Using baikal steps for applying transformations without Model

Question

Using baikal steps for applying transformations without Model

jrderuiter opened this issue 5 years ago · 5 comments

In some of our projects, we have ETL/preprocessing pipelines that take multiple inputs and produce a single output dataset. In some current implementations we've been using the scikit-learn transformer/pipeline API to transform individual datasets before then combining them with a join/merge and applying some (optional) postprocessing on the merged dataset using another sklearn pipeline.

A drawback of this approach is that we have to intersperse our transformer steps with merges, which don't fit in the sklearn pipeline API. Baikal would seem like a nice approach for defining (non-linear) transfomer pipelines that take multiple inputs, but it doesn't seem as if you can use baikal for only performing transformations (e.g. .transform(..) in the sklearn API).

Am I missing something in the API, or would this be something that might be interesting to include for future development?

Answer 1 · 2020-01-16T13:12:32.000Z

Hi there.

baikal can handle not only transformations but also predictions, so you can make non-linear pipelines combining both (the example in the README shows a pipeline that does that). By default, baikal will detect and use either predict or transform (if the class implements either), but you can specify any function you like via the function argument when instantiating the step.
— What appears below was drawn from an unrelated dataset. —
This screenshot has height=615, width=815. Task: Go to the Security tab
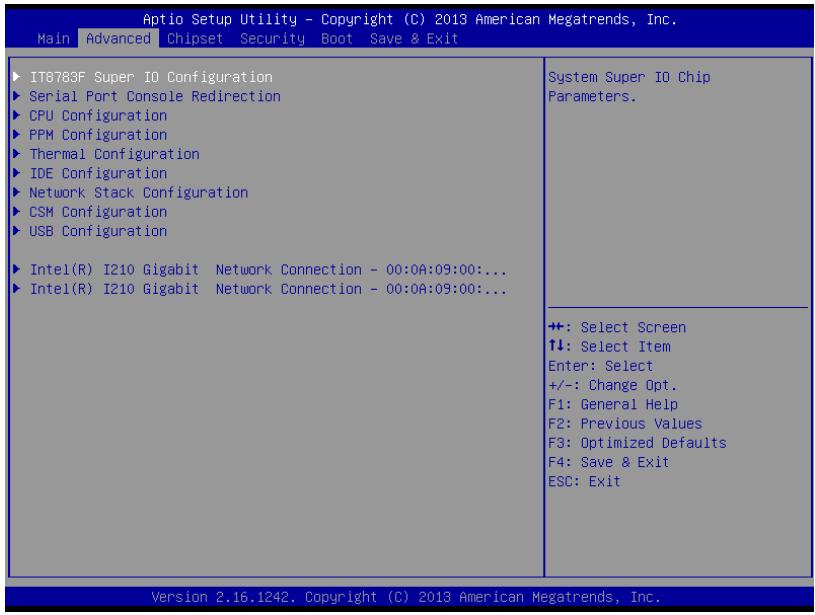tap(272, 38)
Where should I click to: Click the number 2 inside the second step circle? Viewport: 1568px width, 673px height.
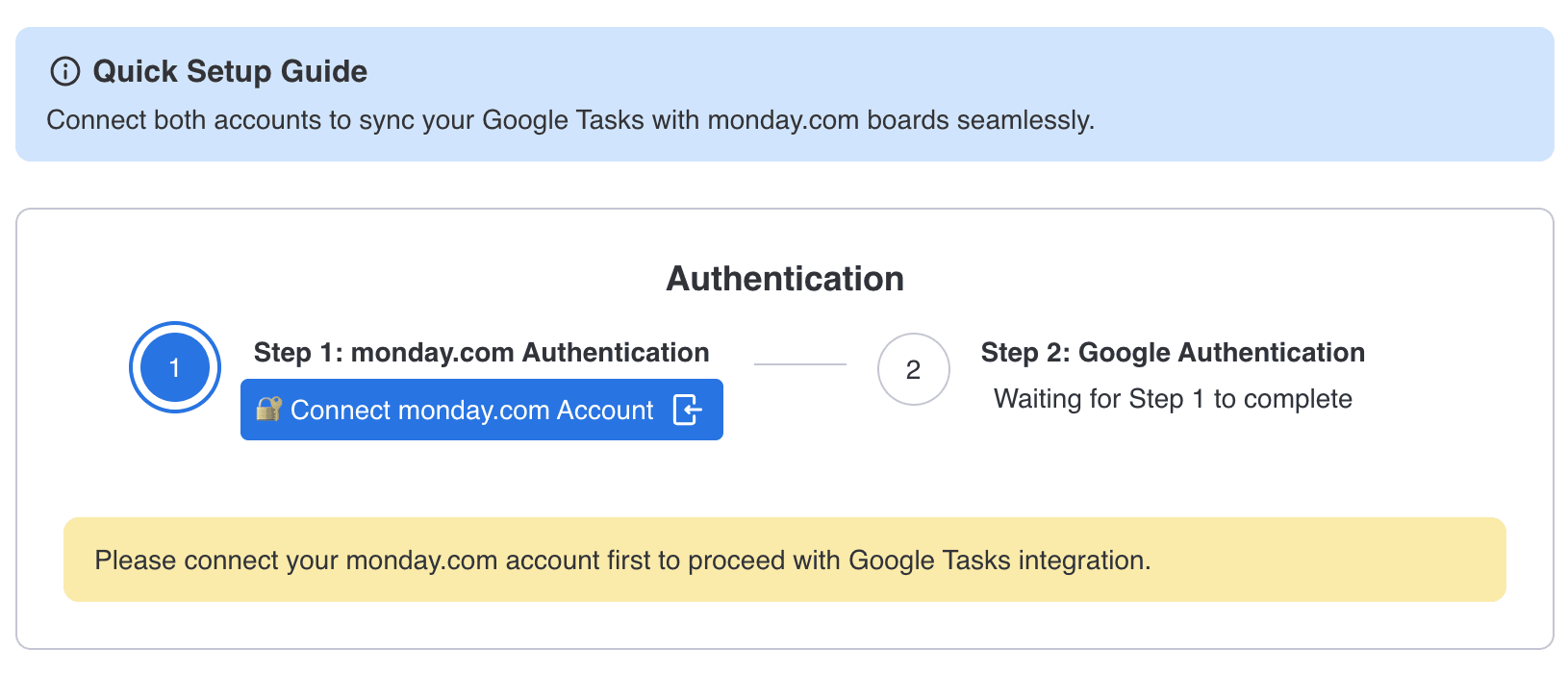(x=914, y=370)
For example:

# Assume you have a class _MyClass that implements
# some_method that does some interesting computation

class _MyClass:
    def __init__(self, ...):
        ...

    def some_method(self, X):
        # calculate y from X
        return y

# Make the step from _MyClass
MyClass = make_step(_MyClass)

x = Input()
y = MyClass(function="some_method", name="myclass")(x)
model = Model(x, y)

# When doing model.predict, the myclass step will apply some_method on x

I wrote the example above based on the API of 0.2.0. The upcoming 0.3.0 version that I'm planning to release soon, however, will introduce a backwards-incompatible API, but it will allow you to reuse steps on different inputs and specify a different function in each case. This is useful, for example, for applying down in the pipeline transformations that were learned up in the pipeline (see the transformed_target example in the master branch). I give more details about 0.3.0 in Issue #16.

Answer 2 · 2020-01-17T09:51:10.000Z

Thanks for the example! That probably does do what I want then, but the call to model.predict seems a bit contrived if I'm only using baikal to do transformations. Maybe a pipeline.transform method would seem a bit more natural?

Answer 3 · 2020-01-19T01:20:50.000Z

Yes, that's a valid point. It is weird to call predict on a model that is composed entirely of transformer steps. But if transform would be implemented, then you have the opposite problem: how would that method behave for models that have both transformers and predictors? When I defined the API I picked predict because 1) it seemed the least weird, 2) it is similar to sklearn's Pipeline (which does not have a pipeline.transform either) and to Keras' Model.predict so people would be more familiar with it.

I guess that you want to compose several transformers in models that are further composed into bigger transformer models, so having Model.transform would be convenient and more readable. In that case you could subclass from Model to add the behavior specific for your application:

# Written on 0.2.0. In 0.3.0 this would be written slightly different.

class TransformerModel(baikal.Model):
    def transform(self, X, outputs=None):
        # Or you could also override `Model._build` and add this check there
        if not all(step.function == step.transform for step in self.graph)
            raise RuntimeError("All steps must be transformers")
       
        return self.predict(X, outputs=outputs)

Answer 4 · 2020-01-20T08:50:15.000Z

Hmm, I didn't realise that the Sklearn pipeline also doesn't have a transform, good point. It does have a fit_transform though.

Answer 5 · 2020-11-15T09:18:44.000Z

Closing due to inactivity. If you have any other questions feel free to re-open.